START DATA FOR THE TASK

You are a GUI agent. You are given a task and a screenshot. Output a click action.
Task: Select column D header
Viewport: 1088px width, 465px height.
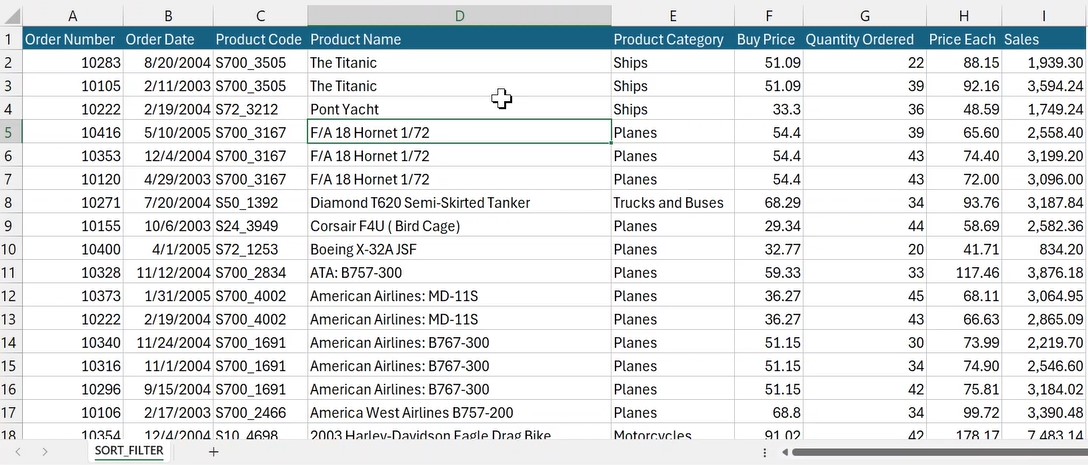[459, 16]
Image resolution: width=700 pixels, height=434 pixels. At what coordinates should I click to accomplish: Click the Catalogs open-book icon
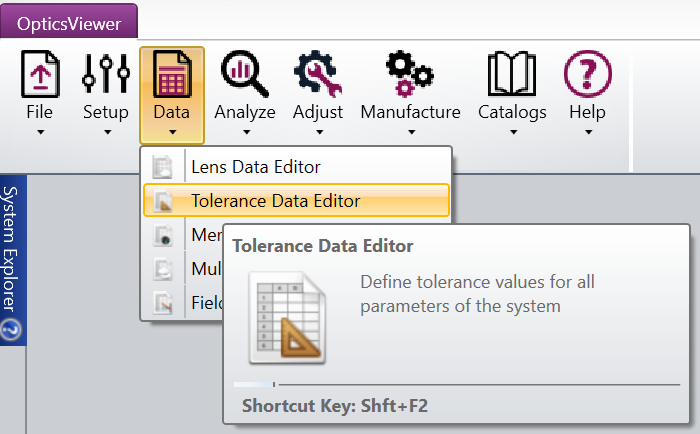click(512, 75)
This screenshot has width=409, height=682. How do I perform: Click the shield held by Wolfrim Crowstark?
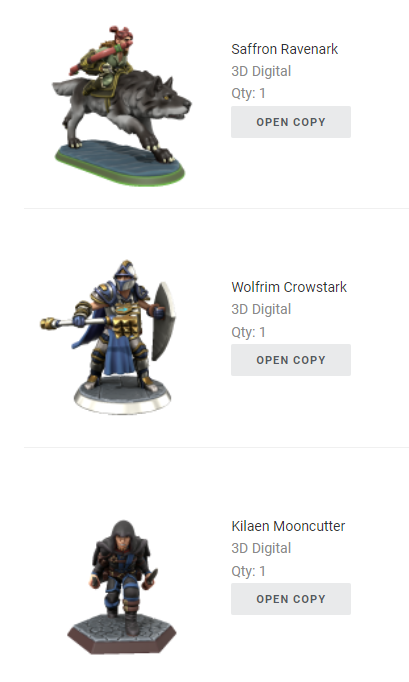click(x=164, y=321)
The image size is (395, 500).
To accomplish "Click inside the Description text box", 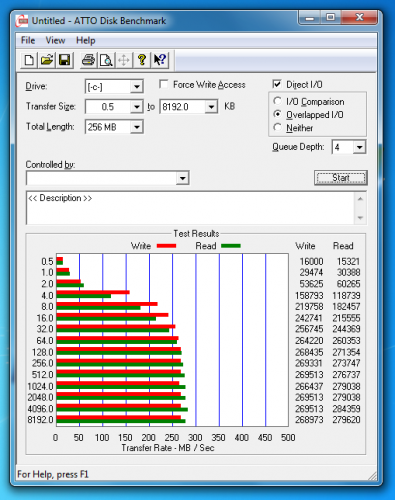I will click(191, 208).
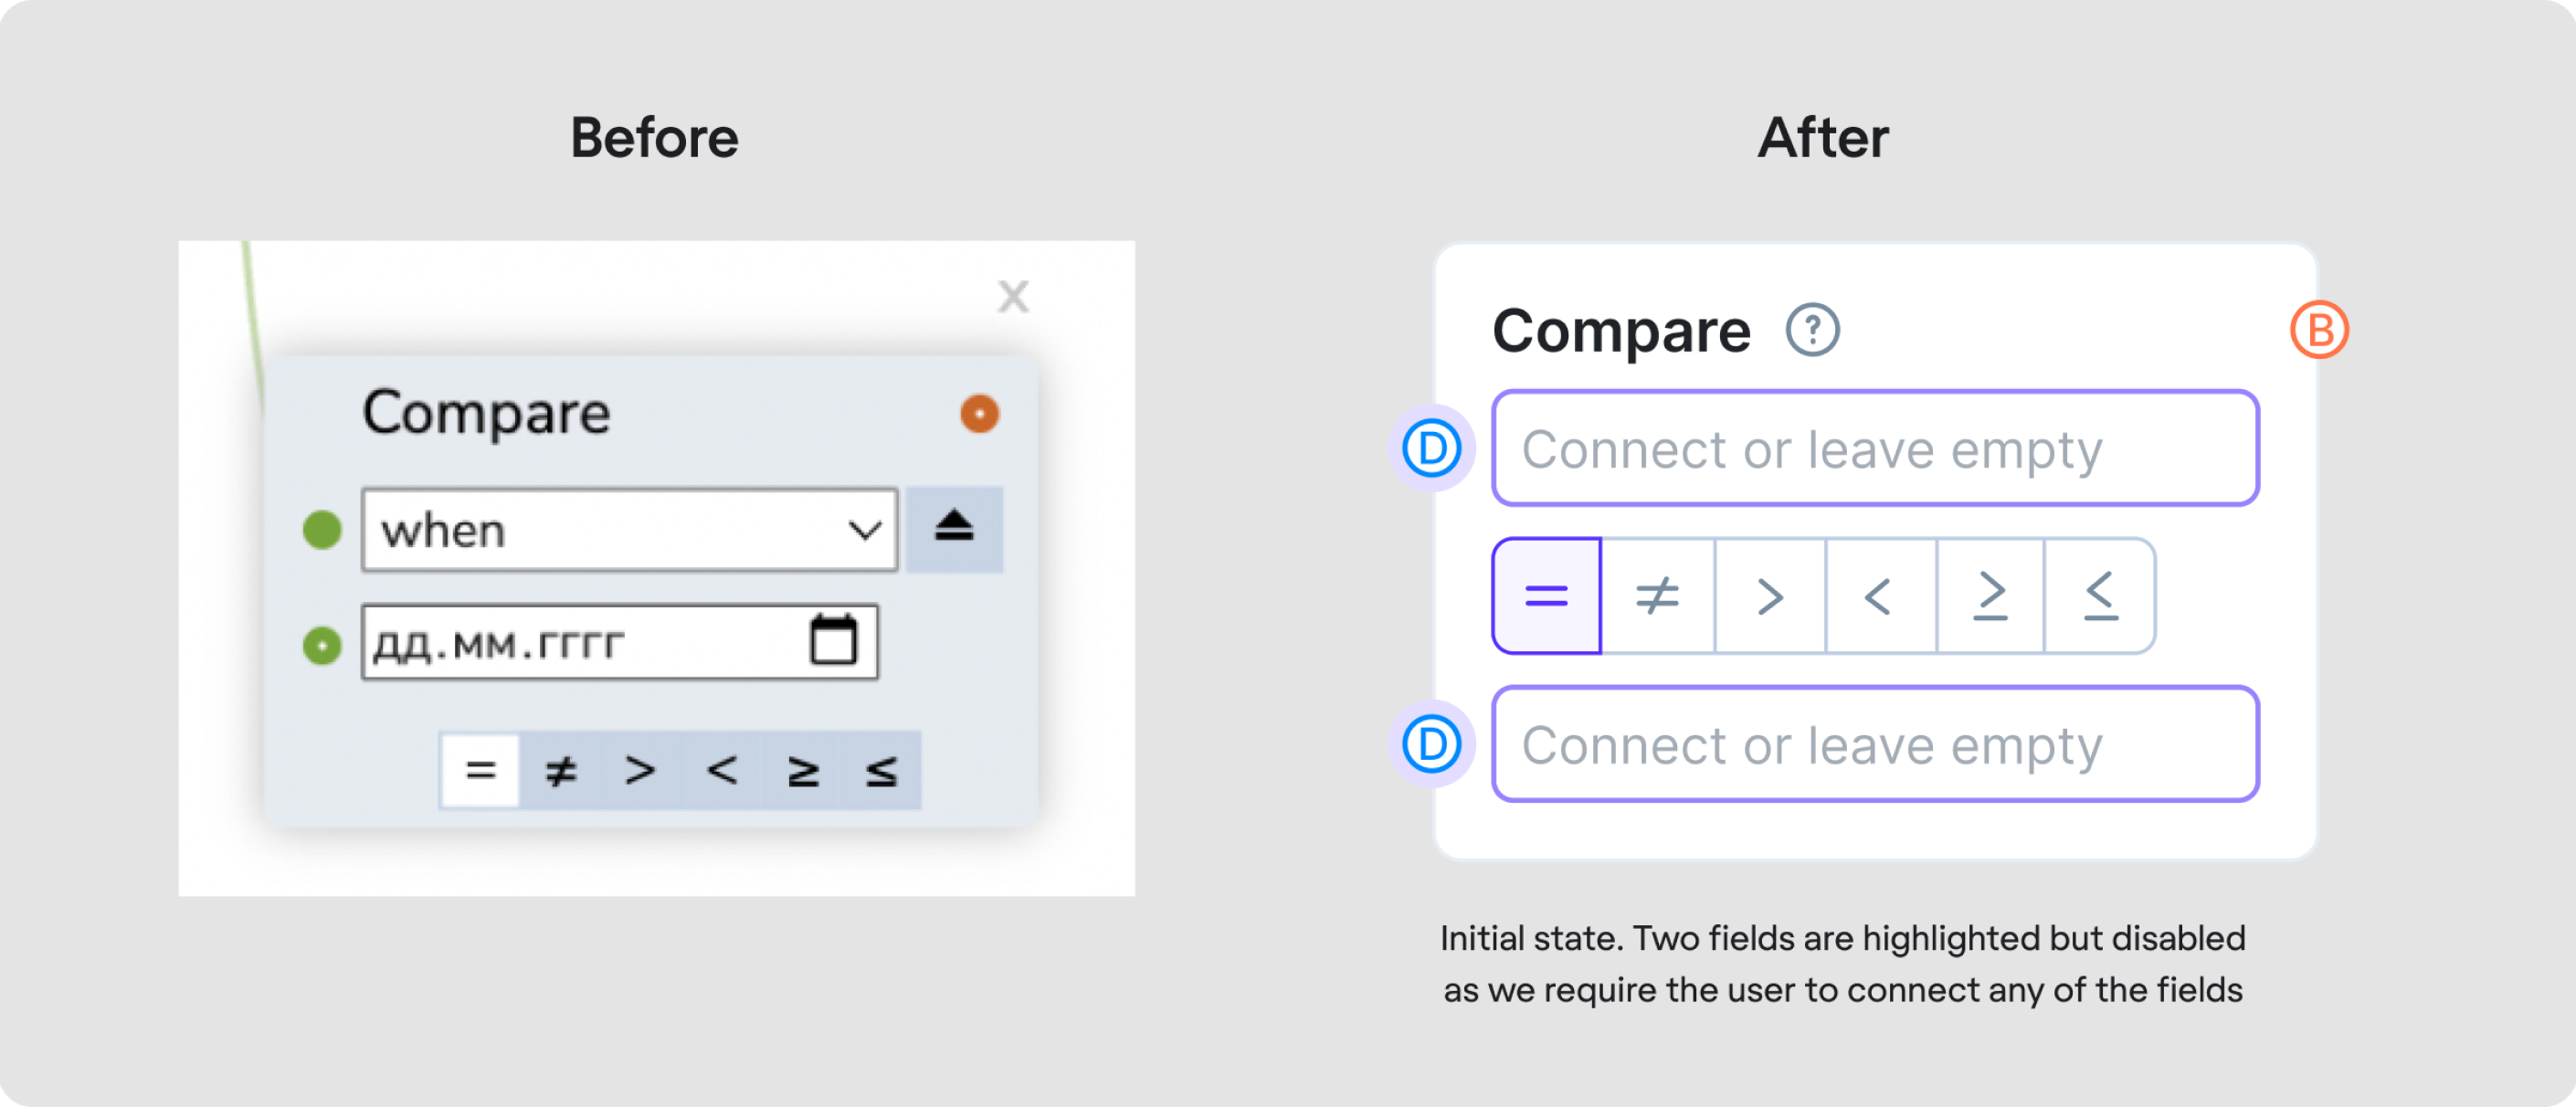This screenshot has height=1107, width=2576.
Task: Click the Before section heading
Action: (655, 137)
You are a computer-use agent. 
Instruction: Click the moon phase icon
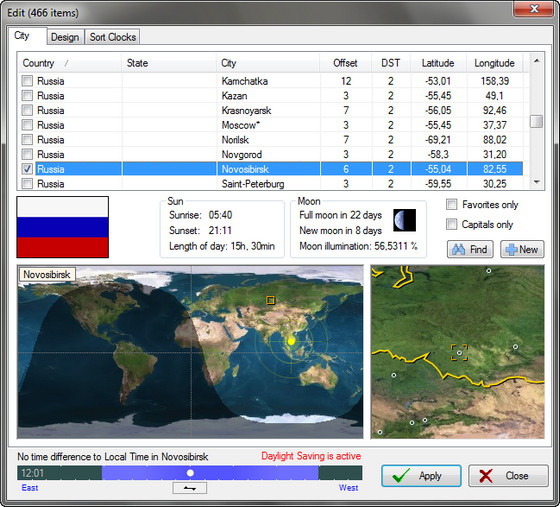(x=404, y=220)
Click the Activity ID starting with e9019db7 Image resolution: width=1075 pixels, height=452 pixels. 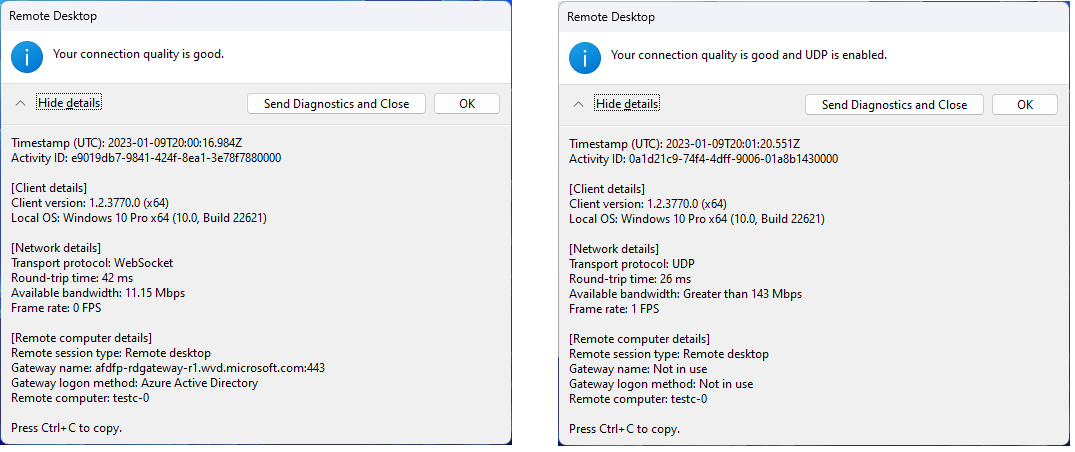coord(146,158)
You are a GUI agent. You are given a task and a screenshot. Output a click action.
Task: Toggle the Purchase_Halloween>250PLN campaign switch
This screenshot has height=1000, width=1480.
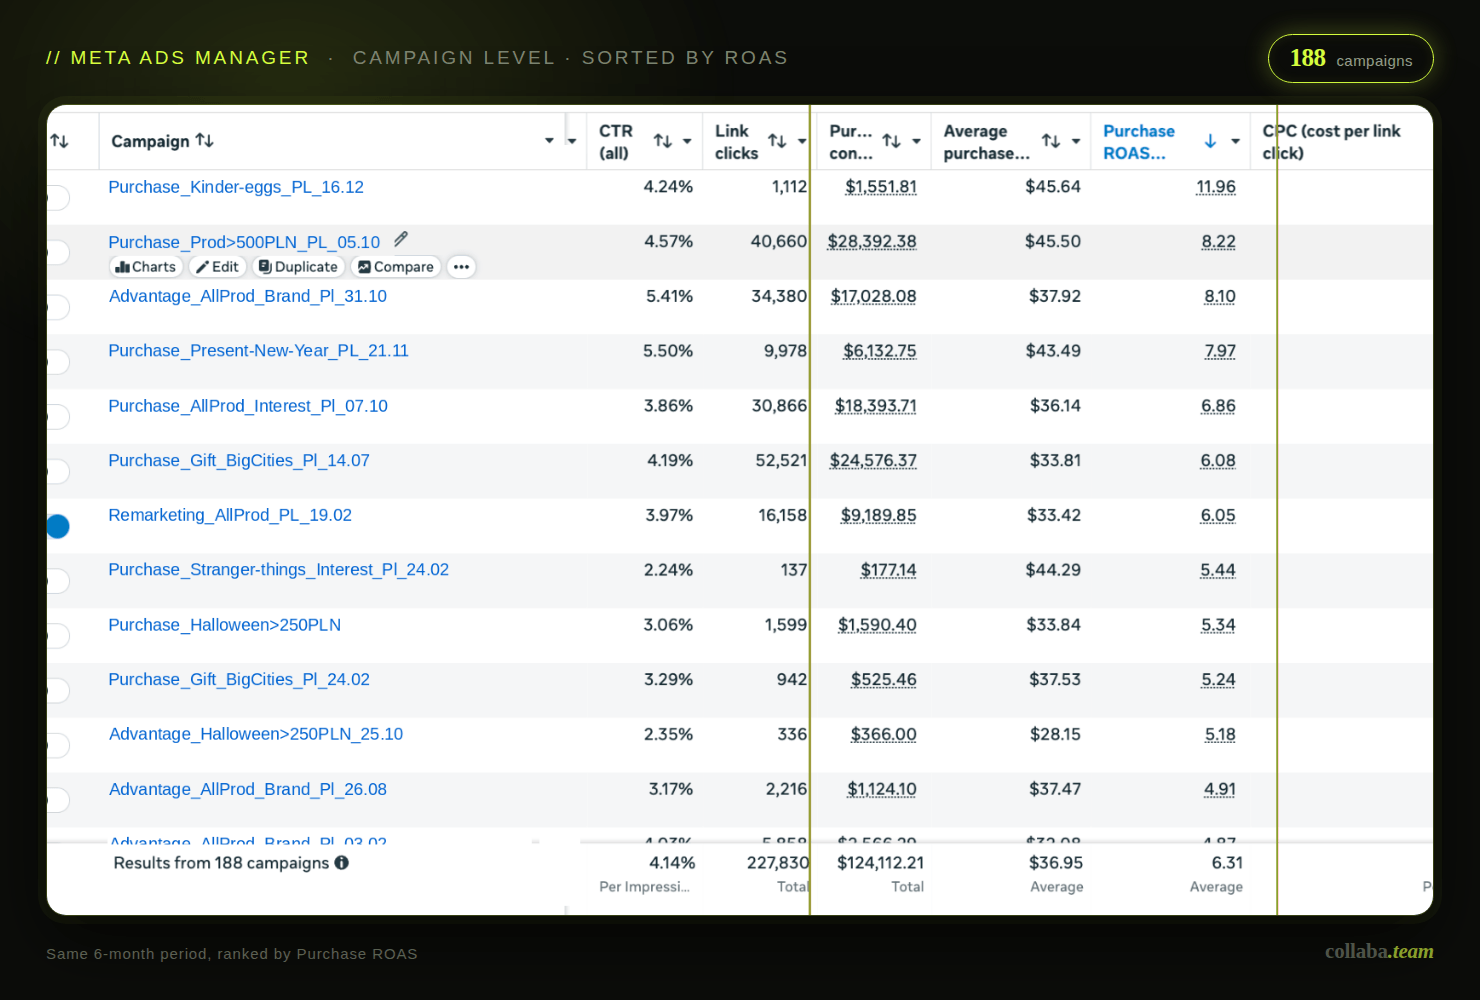coord(56,635)
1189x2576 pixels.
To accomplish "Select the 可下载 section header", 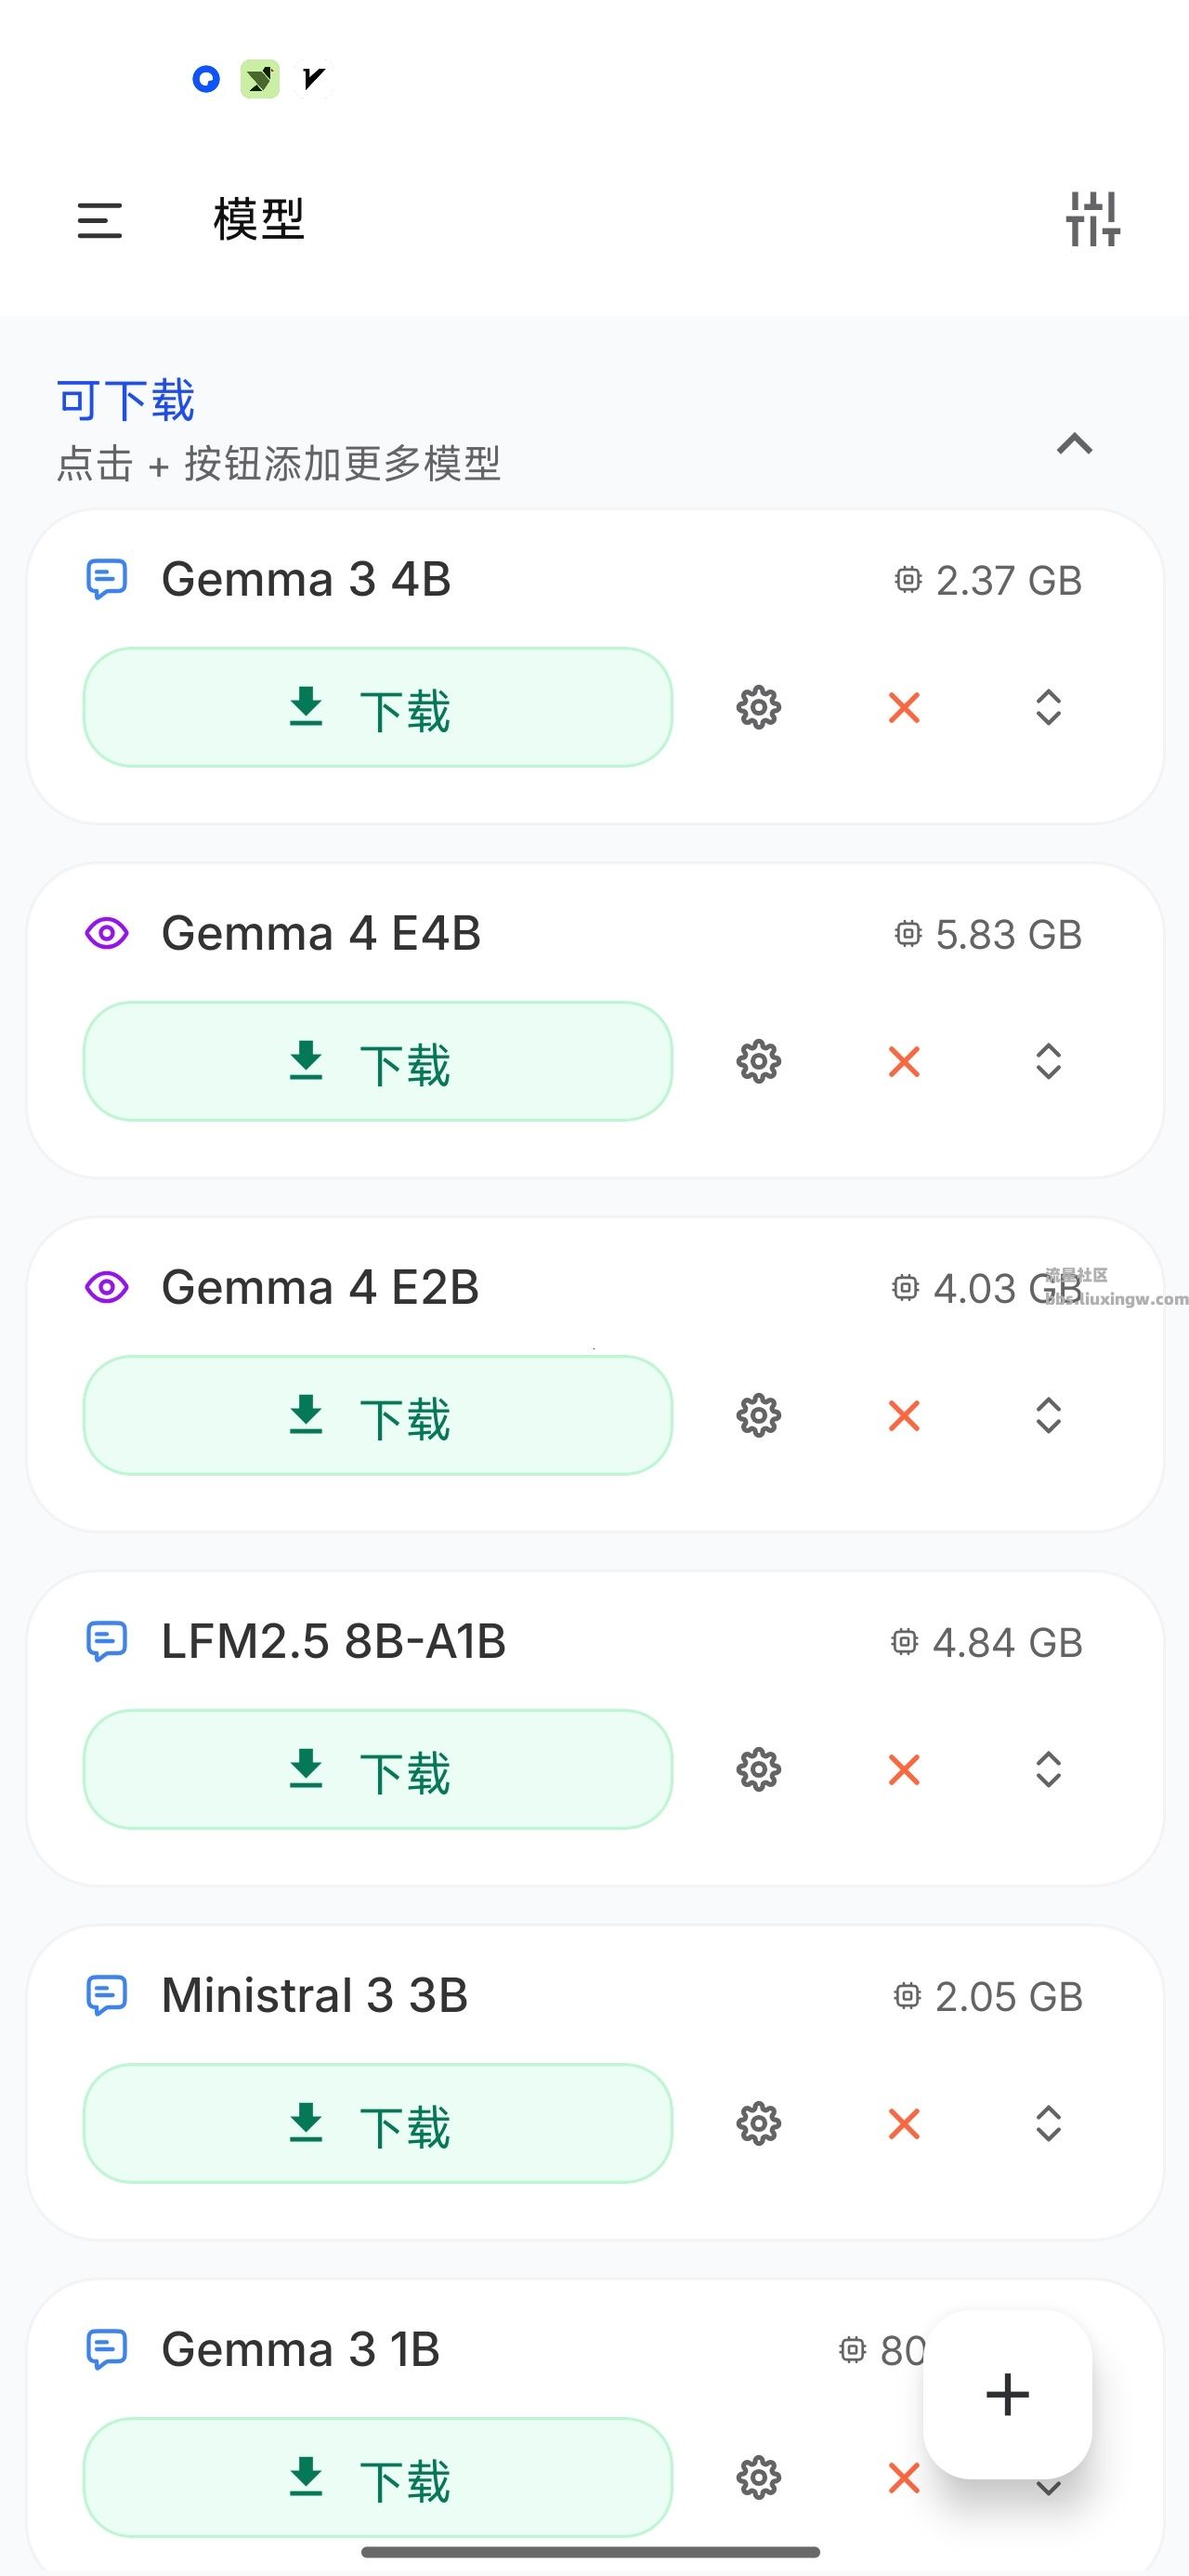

END DATA FOR THE TASK

**PROBLEM REQUIREMENTS**
Copy out only the lines from the one containing "Task: Toggle the" to the end of the entries, unchanged. Drop the pictures.

**ANSWER FOR THIS EXERCISE**
Task: Toggle the Purchase_Halloween>250PLN campaign switch
This screenshot has height=1000, width=1480.
coord(56,635)
1189x2576 pixels.
To accomplish "Select the 可下载 section header", 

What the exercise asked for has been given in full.